Oh-- yeah. “Acidic blood” is the latest alt-med boogyman. I’ve been told to “Alkaline” (yes, as a verb) to cure my insomnia. Since I am pretty desperate where insomnia is concerned (especially at 3:30am), I looked it up, but it was the BS it seemed at first whiff.
Nothing can make your blood acidic other than serious kidney disease. Your blood functions at pretty much a pH of 7.4, and anything outside of that causes catastrophe, so your kidneys keep your blood pH really tightly controlled unless they just can’t.

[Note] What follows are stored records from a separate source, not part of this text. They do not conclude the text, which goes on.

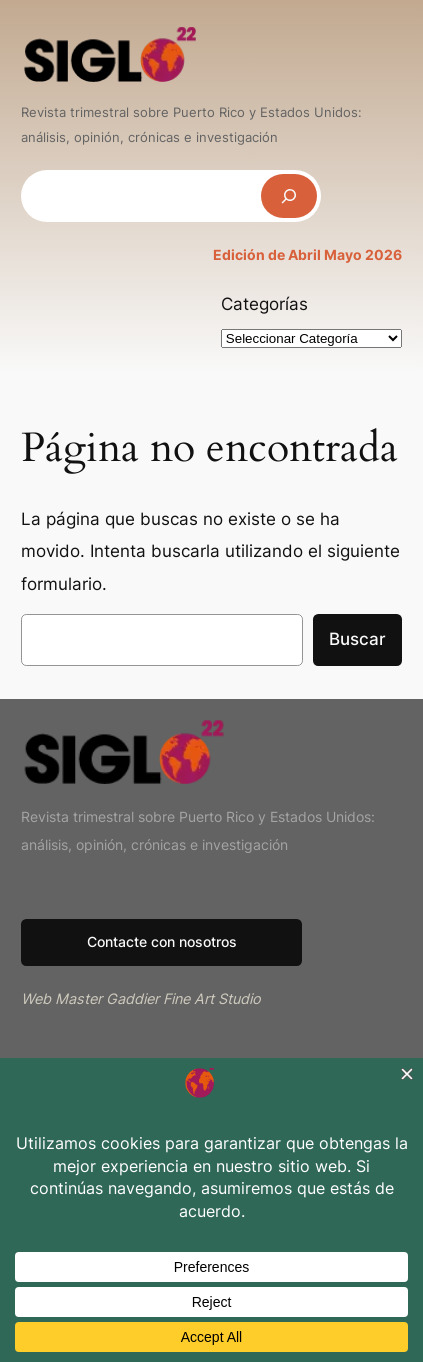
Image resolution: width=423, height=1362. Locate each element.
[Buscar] (289, 195)
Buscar (357, 639)
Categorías (264, 304)
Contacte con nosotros (162, 941)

This is incidentally why the prime time for getting a yeast infection is right after your period, because vaginal secretions are slightly acidic, which is unfriendly to most yeast, and menstrual blood neutralizes them-- but also keeps up a flow that stops yeast from getting a foothold. It’s the one day of so that you’re not getting much flow, but the pH is still neutral, that the yeast get cozy. It’s also why vinegar and water douches are not, in fact, total BS, if you are a woman who gets repeated yeast infections right after your period, as I got taken to task for by a woman you was plagued by them (yeast infections, that is) until she began using a douche right after her period.
Anyway, apparently the whole “Your body gets acidic, and this is bad,” is a misunderstanding of something that’s not good for you, but not really harmful in the long run, since it’s more of a symptom than an actual disease: lactic acidosis. This is when lactic acid, which is a metabolic byproduct, builds up in your muscles instead of being eliminated. It mostly happens to people with kidney disease or metabolic disorders, but people who overexert themselves can experience it-- I think it happened to me once during a run at basic training.
It’s very painful, and I had a thing that started out feeling like shinsplints, then got worse, until my legs became numb. I made it back to our gear, but ended up sort of crawl-rolling to my spot, and just sitting during the cool-down. As feeling came back to my legs, it came in waves of pain. But it was gone in about 10 minutes.
Apparently, if I’d been even just a little dehydrated when I set out on the run, on one of the first pretty warm days in February in S. Carolina, it could have easily happened. I wasn’t in great running shape when I got there, and it was only about week 3.
But build-up of a metabolic byproduct is not the same thing as “Your blood is acidic.”
Also, the “alt-med” solution of drinking alkaline water and eating “foods that alkaline (sic) the body” obviously neutralize as soon as they hit stomach acid.